══ Page text ══

Creating the show helped me realize that though writing will always be a part of my core being, filmmaking—particularly documentary filmmaking exploring why it is that artists are compelled to create—was a passion I needed to pursue. So David and I founded our production company, Salt & Sugar Productions. Since 2017 we have produced, directed, filmed, and edited eight artist documentary films: five short, two long-form, and one feature-length.
I know that with COVID, production on your documentaries through Salt & Sugar Productions was on hold. However, you’ve been able to work on and finish your film about Lew French. Can you tell us what’s going on with it and what’s ahead?
Our film about Lew French, called The Power of Stone, has been our most ambitious project to date. We estimate the pandemic set us back at least a year, but not for the reasons people might think. We were actually finished filming in early 2020, aside from some pick-up shots. It was the emotional toll of the pandemic, along with my father-in-law’s illness and subsequent death, that kept us away from editing. All of that, plus scrambling to take on remote projects to pay the bills, and yeah, I’m pretty sure we didn’t even THINK about the project for a good eight or nine months. Once we got back to it, though, we managed to bring it home, and we are really, really pleased with the end result. We have just begun submitting it to festivals with the ultimate goal of distribution. As for what’s next? We’ve already begun filming our next, even more ambitious (or as I like to say, amBITCHous) project to date, about world-renowned artist Masami Teraoka.

═══

* [The problem]
Please copy the interview text above in full, word for word.

══ Input data ══

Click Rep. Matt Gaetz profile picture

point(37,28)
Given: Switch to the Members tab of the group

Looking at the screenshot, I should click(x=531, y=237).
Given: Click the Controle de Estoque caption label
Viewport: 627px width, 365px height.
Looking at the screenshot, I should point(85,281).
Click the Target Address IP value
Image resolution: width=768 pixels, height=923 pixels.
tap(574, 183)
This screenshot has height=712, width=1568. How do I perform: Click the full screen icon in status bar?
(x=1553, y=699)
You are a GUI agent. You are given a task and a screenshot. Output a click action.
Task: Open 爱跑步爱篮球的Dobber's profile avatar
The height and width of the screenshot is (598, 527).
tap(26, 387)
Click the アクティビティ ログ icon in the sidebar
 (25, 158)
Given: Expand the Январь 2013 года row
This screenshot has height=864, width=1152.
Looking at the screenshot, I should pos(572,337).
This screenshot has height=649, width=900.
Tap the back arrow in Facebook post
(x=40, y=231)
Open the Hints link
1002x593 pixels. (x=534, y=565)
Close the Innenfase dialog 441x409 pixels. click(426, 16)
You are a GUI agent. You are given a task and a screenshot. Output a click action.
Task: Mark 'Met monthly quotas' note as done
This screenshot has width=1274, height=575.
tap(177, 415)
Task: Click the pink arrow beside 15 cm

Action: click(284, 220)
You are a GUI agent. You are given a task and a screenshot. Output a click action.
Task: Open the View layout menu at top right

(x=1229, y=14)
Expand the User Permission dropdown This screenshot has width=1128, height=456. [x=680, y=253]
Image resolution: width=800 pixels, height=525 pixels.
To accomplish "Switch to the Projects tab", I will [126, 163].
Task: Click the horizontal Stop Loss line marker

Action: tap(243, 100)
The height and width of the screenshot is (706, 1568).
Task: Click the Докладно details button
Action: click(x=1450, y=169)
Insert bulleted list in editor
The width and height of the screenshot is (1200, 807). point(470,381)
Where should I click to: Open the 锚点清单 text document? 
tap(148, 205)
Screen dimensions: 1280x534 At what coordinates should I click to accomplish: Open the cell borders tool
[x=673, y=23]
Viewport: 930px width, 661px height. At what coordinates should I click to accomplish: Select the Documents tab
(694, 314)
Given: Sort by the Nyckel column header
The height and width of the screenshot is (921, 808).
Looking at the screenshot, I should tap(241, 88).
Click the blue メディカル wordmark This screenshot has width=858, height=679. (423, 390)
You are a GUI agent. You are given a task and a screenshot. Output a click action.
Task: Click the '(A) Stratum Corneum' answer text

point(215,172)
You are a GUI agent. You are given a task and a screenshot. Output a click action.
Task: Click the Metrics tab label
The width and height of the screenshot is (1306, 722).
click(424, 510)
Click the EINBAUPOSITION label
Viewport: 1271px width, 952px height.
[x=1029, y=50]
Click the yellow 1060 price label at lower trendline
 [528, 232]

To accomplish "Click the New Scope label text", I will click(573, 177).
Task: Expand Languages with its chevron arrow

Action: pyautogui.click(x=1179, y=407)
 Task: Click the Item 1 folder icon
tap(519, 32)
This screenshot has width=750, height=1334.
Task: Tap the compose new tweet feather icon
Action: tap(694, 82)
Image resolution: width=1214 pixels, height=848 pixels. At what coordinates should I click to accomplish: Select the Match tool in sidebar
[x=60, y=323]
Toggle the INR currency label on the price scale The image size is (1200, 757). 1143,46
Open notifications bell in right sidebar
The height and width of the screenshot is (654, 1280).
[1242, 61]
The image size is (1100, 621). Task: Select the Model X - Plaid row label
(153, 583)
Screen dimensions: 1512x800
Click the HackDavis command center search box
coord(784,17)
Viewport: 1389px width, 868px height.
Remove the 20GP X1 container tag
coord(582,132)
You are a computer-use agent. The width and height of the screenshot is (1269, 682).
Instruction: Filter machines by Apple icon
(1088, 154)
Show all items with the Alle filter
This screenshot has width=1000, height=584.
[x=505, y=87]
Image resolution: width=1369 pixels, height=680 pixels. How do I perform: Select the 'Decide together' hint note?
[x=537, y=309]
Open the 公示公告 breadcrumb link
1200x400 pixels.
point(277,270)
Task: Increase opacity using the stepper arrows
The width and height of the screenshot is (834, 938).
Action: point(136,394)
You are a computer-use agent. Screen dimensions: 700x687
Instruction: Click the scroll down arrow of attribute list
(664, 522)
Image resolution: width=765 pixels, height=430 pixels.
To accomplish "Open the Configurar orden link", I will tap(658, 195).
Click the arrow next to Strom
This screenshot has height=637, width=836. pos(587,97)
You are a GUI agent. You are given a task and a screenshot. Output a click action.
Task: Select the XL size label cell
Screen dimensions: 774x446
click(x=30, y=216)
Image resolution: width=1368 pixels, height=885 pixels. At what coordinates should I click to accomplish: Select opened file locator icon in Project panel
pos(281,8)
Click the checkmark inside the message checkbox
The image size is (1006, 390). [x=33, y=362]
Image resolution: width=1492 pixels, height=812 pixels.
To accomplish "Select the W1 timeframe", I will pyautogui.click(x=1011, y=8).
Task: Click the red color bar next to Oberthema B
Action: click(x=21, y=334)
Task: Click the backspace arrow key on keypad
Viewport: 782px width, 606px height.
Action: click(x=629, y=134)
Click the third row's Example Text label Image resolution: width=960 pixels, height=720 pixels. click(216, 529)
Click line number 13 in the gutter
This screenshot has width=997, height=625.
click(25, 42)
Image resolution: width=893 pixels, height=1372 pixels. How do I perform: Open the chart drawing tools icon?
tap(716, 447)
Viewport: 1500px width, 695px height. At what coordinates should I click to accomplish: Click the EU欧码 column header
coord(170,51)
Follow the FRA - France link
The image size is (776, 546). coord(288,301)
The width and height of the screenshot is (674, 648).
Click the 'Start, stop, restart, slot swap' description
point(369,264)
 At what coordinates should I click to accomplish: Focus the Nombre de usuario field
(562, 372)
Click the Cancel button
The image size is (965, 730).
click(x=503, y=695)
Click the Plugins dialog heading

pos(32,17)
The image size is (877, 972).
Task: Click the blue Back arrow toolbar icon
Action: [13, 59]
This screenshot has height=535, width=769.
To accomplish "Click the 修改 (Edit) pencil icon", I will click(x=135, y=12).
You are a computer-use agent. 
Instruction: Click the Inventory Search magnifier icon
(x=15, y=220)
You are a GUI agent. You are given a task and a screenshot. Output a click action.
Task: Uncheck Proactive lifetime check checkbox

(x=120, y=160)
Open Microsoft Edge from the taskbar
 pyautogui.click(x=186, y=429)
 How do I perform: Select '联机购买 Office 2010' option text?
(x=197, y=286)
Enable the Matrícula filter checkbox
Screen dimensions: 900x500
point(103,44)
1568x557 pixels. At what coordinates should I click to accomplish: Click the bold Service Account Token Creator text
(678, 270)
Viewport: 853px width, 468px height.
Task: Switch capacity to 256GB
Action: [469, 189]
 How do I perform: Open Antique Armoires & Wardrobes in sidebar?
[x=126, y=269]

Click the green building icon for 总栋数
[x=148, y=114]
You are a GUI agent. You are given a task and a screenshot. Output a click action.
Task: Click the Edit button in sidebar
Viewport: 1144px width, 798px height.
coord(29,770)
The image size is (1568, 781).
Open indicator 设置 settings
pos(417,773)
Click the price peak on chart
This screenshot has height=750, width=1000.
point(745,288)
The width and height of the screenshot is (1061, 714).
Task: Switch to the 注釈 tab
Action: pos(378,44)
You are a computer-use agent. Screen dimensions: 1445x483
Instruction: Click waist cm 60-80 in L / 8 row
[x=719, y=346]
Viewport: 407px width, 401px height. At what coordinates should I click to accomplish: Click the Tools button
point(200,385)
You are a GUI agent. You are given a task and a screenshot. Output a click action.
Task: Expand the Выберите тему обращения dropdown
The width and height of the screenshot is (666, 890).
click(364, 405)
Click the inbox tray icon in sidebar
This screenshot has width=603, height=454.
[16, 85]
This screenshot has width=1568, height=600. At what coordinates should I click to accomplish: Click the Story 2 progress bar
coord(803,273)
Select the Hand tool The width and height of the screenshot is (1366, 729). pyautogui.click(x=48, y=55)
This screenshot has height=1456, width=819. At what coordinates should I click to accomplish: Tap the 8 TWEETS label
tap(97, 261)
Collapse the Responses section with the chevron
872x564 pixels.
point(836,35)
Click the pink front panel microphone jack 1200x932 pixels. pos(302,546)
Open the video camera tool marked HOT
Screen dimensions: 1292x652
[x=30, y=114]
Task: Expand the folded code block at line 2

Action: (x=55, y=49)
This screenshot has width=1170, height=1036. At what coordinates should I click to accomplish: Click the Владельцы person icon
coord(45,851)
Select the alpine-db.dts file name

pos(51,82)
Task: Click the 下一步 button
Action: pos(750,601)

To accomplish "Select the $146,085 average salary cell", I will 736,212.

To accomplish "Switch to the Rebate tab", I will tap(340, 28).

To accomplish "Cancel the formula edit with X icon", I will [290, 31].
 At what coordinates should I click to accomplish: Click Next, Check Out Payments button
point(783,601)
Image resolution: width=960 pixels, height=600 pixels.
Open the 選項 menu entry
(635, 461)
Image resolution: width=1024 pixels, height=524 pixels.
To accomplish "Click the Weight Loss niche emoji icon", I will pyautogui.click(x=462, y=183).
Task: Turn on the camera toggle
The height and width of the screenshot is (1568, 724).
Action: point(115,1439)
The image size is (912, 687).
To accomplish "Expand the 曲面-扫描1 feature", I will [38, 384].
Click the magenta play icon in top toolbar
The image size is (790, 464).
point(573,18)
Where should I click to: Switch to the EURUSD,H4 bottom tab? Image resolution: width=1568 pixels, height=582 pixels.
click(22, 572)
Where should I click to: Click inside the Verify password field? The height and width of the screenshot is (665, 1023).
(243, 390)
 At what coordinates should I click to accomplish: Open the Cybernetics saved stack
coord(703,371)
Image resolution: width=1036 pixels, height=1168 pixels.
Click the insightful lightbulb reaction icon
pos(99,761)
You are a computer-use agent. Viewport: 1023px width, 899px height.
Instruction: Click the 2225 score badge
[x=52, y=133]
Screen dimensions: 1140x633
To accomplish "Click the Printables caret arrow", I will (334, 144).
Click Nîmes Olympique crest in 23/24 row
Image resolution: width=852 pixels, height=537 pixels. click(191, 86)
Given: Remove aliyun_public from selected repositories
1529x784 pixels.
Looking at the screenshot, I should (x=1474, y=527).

═══

* [Solution below]
Creating the show helped me realize that though writing will always be a part of my core being, filmmaking—particularly documentary filmmaking exploring why it is that artists are compelled to create—was a passion I needed to pursue. So David and I founded our production company, Salt & Sugar Productions. Since 2017 we have produced, directed, filmed, and edited eight artist documentary films: five short, two long-form, and one feature-length.
I know that with COVID, production on your documentaries through Salt & Sugar Productions was on hold. However, you’ve been able to work on and finish your film about Lew French. Can you tell us what’s going on with it and what’s ahead?
Our film about Lew French, called The Power of Stone, has been our most ambitious project to date. We estimate the pandemic set us back at least a year, but not for the reasons people might think. We were actually finished filming in early 2020, aside from some pick-up shots. It was the emotional toll of the pandemic, along with my father-in-law’s illness and subsequent death, that kept us away from editing. All of that, plus scrambling to take on remote projects to pay the bills, and yeah, I’m pretty sure we didn’t even THINK about the project for a good eight or nine months. Once we got back to it, though, we managed to bring it home, and we are really, really pleased with the end result. We have just begun submitting it to festivals with the ultimate goal of distribution. As for what’s next? We’ve already begun filming our next, even more ambitious (or as I like to say, amBITCHous) project to date, about world-renowned artist Masami Teraoka.